Extracted records
----

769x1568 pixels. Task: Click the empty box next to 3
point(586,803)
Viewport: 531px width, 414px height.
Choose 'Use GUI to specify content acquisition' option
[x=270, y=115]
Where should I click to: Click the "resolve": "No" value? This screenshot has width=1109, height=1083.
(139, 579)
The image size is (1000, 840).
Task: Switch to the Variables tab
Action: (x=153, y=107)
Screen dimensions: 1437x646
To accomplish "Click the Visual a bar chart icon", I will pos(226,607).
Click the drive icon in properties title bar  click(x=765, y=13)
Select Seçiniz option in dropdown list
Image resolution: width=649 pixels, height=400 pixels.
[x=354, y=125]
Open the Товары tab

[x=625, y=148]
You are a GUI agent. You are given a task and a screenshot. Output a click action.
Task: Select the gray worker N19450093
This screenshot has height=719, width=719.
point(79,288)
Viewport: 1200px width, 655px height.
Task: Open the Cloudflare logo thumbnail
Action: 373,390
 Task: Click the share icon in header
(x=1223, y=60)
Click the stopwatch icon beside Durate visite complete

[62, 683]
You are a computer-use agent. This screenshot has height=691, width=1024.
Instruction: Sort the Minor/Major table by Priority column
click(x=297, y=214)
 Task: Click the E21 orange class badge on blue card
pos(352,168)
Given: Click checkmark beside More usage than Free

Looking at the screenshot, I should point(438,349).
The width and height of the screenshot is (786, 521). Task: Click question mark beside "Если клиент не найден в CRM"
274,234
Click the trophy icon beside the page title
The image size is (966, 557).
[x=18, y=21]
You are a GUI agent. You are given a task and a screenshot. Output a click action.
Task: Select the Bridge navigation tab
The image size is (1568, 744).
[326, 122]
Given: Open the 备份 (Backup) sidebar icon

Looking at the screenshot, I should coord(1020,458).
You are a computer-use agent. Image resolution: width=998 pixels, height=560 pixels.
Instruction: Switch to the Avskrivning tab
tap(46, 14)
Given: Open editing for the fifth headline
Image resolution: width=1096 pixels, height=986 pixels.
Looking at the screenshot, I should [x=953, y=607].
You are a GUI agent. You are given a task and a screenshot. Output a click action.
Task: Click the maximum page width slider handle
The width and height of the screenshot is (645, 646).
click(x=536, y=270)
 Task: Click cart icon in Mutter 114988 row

----

→ EXERCISE INSTRUCTIONS: Copy every line in the data above that has the string "computer" in it.

→ EXERCISE OUTPUT:
You are a computer-use agent. This screenshot has height=691, width=1024.
You are a computer-use agent. Image resolution: width=998 pixels, height=560 pixels.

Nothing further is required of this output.